- **Supplied records**
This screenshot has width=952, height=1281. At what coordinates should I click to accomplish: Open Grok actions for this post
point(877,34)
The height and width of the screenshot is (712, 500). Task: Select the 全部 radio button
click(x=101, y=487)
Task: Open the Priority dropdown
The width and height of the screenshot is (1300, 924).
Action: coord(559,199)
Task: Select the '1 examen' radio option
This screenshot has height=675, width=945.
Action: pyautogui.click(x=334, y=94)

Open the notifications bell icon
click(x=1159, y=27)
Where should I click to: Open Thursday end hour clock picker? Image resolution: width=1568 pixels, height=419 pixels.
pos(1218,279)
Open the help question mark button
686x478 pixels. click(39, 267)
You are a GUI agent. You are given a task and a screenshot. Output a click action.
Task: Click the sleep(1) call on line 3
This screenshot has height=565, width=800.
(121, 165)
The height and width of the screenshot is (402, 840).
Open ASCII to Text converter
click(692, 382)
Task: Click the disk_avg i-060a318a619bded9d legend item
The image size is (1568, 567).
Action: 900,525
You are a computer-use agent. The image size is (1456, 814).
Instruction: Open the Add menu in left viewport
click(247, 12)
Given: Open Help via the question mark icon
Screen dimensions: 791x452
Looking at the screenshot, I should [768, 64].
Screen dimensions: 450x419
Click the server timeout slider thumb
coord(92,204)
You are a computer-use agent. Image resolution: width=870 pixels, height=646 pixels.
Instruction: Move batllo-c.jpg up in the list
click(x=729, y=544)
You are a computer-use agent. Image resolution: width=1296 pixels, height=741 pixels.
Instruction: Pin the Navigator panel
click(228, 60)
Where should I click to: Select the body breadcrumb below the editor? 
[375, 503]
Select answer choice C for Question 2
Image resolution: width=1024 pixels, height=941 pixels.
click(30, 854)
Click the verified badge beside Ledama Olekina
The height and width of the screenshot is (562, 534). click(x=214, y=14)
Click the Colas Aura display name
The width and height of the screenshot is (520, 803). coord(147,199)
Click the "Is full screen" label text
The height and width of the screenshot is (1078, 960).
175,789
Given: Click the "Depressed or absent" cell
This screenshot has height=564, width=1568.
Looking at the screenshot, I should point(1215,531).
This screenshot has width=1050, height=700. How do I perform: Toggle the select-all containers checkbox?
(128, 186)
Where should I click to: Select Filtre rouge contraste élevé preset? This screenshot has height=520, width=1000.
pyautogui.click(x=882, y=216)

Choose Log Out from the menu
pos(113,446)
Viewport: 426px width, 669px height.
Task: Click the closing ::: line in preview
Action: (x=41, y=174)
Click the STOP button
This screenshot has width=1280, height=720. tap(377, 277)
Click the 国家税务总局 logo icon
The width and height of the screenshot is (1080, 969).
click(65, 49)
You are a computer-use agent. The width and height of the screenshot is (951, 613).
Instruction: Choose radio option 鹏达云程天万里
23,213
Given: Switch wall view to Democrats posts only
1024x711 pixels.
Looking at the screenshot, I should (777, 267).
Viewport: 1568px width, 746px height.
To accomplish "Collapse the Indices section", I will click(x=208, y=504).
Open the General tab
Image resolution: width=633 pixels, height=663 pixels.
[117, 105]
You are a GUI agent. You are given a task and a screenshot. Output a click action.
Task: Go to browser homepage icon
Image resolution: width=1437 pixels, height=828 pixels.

- **What you will do**
Transcribe each of the records above exactly.

- **Expected answer**
This screenshot has width=952, height=1281. At what coordinates should I click to accomplish: Open Grok actions for this post
point(877,34)
The height and width of the screenshot is (712, 500). Task: Select the 全部 radio button
click(x=101, y=487)
Task: Open the Priority dropdown
The width and height of the screenshot is (1300, 924).
Action: coord(559,199)
Task: Select the '1 examen' radio option
This screenshot has height=675, width=945.
Action: pyautogui.click(x=334, y=94)

Open the notifications bell icon
click(x=1159, y=27)
Where should I click to: Open Thursday end hour clock picker? Image resolution: width=1568 pixels, height=419 pixels.
pos(1218,279)
Open the help question mark button
686x478 pixels. click(39, 267)
You are a GUI agent. You are given a task and a screenshot. Output a click action.
Task: Click the sleep(1) call on line 3
This screenshot has height=565, width=800.
(121, 165)
The height and width of the screenshot is (402, 840).
Open ASCII to Text converter
click(692, 382)
Task: Click the disk_avg i-060a318a619bded9d legend item
The image size is (1568, 567).
Action: 900,525
You are a computer-use agent. The image size is (1456, 814).
Instruction: Open the Add menu in left viewport
click(247, 12)
Given: Open Help via the question mark icon
Screen dimensions: 791x452
Looking at the screenshot, I should [768, 64].
Screen dimensions: 450x419
Click the server timeout slider thumb
coord(92,204)
You are a computer-use agent. Image resolution: width=870 pixels, height=646 pixels.
Instruction: Move batllo-c.jpg up in the list
click(x=729, y=544)
You are a computer-use agent. Image resolution: width=1296 pixels, height=741 pixels.
Instruction: Pin the Navigator panel
click(228, 60)
Where should I click to: Select the body breadcrumb below the editor? 
[375, 503]
Select answer choice C for Question 2
Image resolution: width=1024 pixels, height=941 pixels.
click(30, 854)
Click the verified badge beside Ledama Olekina
The height and width of the screenshot is (562, 534). click(x=214, y=14)
Click the Colas Aura display name
The width and height of the screenshot is (520, 803). coord(147,199)
Click the "Is full screen" label text
The height and width of the screenshot is (1078, 960).
175,789
Given: Click the "Depressed or absent" cell
This screenshot has height=564, width=1568.
Looking at the screenshot, I should point(1215,531).
This screenshot has width=1050, height=700. How do I perform: Toggle the select-all containers checkbox?
(128, 186)
Where should I click to: Select Filtre rouge contraste élevé preset? This screenshot has height=520, width=1000.
pyautogui.click(x=882, y=216)

Choose Log Out from the menu
pos(113,446)
Viewport: 426px width, 669px height.
Task: Click the closing ::: line in preview
Action: (x=41, y=174)
Click the STOP button
This screenshot has width=1280, height=720. tap(377, 277)
Click the 国家税务总局 logo icon
The width and height of the screenshot is (1080, 969).
click(65, 49)
You are a computer-use agent. The width and height of the screenshot is (951, 613).
Instruction: Choose radio option 鹏达云程天万里
23,213
Given: Switch wall view to Democrats posts only
1024x711 pixels.
Looking at the screenshot, I should (777, 267).
Viewport: 1568px width, 746px height.
To accomplish "Collapse the Indices section", I will click(x=208, y=504).
Open the General tab
Image resolution: width=633 pixels, height=663 pixels.
[117, 105]
You are a GUI agent. You are given a task and a screenshot. Output a click action.
Task: Go to browser homepage icon
Image resolution: width=1437 pixels, height=828 pixels.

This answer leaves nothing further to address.